En la soledad de mi expedición a Buenos Aires, mi vida se enriqueció con el dolor de quien pierde a un hermano; con el aire cálido de esa primavera que nos acariciaba a mí y a las hojas de los árboles con troncos de piel de jirafa; mi vida fue como Soda Stereo quiso que fuera desde siempre: llena de alegría, y disfruté el vino espumoso en mi banca de la Avenida de

Mayo, donde observé la cotidianeidad argentina y a los curiosos zorzales que se atrevían a acercarse ya con la sospecha de mi natura extranjera.

Antes de volver a mi “Soledad luminosa”, como dijera Neruda, regresé a La Chacarita a despedirme de mi amigo, aquél que pisó dos veces San Luis Potosí junto a Soda y derrochó energía el 14 de octubre de 1988, en el Parque Tangamanga, con la gira “Doble Vida” y el 16 de febrero de 1991, en el Hotel María Dolores con la “Gira Animal”; aquél que en 1999 me mandó un autógrafo desde Londres aún sin conocerme. Ya no estaba nublado. Ya no estaba triste.

Traía pluma y el Ipod recargado. Puse “Signos” en mi Walkman. A nombre de mis amigos, le escribí a Cerati varios mensajes y los puse en el filo de su lápida y él, agradecido, me obsequió la presencia de otros expedicionarios al nicho 2912 con quienes platiqué de sus canciones, de sus discos de nuestras asistencias a sus conciertos en la armonía más hermosa.

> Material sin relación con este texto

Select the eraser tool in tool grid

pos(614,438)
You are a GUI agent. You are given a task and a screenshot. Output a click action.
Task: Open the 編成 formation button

“Me verás volver”, le dije. Salí de Chacarita en paz, no sin antes robarme un pedazo de mosaico del cementerio que ya estaba desprendido del piso. Quería, de alguna forma, mantenerme conectado con él. Sabía que esa tarde volverían a apagarse las luces del edificio “Nuestra Señora de la Merced” y que la oscuridad volvería a reinar en el lugar, pero también estaba seguro de que, cuando no ya no hubiera un ápice de imperfecta vida humana, Cerati resplandecería otra vez para confortar a los que yacen en La Chacarita, transformada de noche en el “Cementerio Club”, y con su eterna guitarra azul les cantaría “Crema de Estrellas”, pues también estoy seguro que esa guitarra lo acompaña.